Marianne Faithfull chronology
| Blazing Away (1990) | A Secret Life (1995) | 20th Century Blues (1997) |

Singles from A Secret Life
- "Bored by Dreams" Released: 1995;

= A Secret Life (album) =

A Secret Life is the twelfth studio album by English singer Marianne Faithfull. It was released on 21 March 1995 by Island Records. The album marked her first studio release composed mostly of original material in over a decade. Faithfull collaborated with American composer Angelo Badalamenti after his work on the television series Twin Peaks. Influenced by her interest in classical music, A Secret Life was a musical departure from her previous work and displayed a more tender side to her voice.

Faithfull also worked with Irish poet and her longtime friend Frank McGuinness and used some of his poems in the songs "Sleep" and "The Wedding". Musically, A Secret Life is an alternative rock album which was inspired by classical music and also incorporates elements of blues. The songs deal with themes such as broken relationship on "She" or secret love affair on "Love in the Afternoon".

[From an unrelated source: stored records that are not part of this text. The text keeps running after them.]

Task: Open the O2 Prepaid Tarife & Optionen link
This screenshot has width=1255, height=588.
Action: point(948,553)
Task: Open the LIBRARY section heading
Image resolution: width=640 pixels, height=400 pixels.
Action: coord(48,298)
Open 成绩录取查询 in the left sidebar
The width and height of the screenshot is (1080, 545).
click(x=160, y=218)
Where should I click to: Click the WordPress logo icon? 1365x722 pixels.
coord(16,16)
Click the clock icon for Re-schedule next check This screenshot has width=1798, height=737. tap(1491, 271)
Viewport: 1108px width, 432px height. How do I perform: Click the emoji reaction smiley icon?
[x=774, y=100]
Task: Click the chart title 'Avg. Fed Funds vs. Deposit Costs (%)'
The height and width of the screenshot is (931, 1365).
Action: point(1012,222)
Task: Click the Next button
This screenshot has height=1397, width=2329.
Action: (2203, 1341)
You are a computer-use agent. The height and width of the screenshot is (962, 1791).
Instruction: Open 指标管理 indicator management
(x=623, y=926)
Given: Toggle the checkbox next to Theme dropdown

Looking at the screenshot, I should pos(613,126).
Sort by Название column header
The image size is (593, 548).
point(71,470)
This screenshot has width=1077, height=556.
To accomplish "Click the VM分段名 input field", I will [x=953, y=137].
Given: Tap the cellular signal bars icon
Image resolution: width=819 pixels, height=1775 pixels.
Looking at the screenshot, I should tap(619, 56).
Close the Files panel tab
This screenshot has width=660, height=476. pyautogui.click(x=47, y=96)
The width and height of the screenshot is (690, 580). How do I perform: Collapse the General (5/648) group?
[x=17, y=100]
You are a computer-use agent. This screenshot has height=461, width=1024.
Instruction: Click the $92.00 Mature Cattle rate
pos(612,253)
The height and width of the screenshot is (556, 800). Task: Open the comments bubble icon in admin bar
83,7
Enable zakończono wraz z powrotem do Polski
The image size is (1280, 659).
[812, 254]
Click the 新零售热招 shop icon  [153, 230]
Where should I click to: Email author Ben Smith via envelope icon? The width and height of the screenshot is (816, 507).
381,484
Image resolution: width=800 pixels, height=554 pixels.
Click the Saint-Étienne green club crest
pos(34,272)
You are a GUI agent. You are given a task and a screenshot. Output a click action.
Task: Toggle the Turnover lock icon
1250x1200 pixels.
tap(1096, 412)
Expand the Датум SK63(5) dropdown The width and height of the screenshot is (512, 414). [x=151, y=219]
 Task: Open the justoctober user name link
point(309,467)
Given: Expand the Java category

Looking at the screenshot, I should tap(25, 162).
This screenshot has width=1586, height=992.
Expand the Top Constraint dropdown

A Secret Life received mixed reviews from music critics. Released only months after her successful autobiography Faithfull: An Autobiography and compilation album Faithfull: A Collection of Her Best Recordings (1994), the album was a commercial failure. "Bored by Dreams" was the only single released from the album and also failed to chart.

==Critical reception==

A Secret Life received generally mixed reviews from music critics. Richie Unterberger at AllMusic claimed that "Faithfull is still in rippingly fine voice, and her words still penetrate". However, he criticized Badalamenti's orchestral arrangements and noted that "while they can be effectively noirish, they can also create an inappropriately cold and detached ambience". He described the songs "Flaming September" and "She" as standout tracks.

Professional ratings
Review scores
| Source | Rating |
| AllMusic | Star |
| Billboard | (positive) |
| Robert Christgau | (neither) |
| Entertainment Weekly | B |
| NME | 3/10 |
| Spin | 4/10 |

==Track listing==

Notes

- "Prologue" contains an interpolation of Divine Comedy by Dante Alighieri.
- "Epilogue" contains an interpolation of The Tempest by William Shakespeare.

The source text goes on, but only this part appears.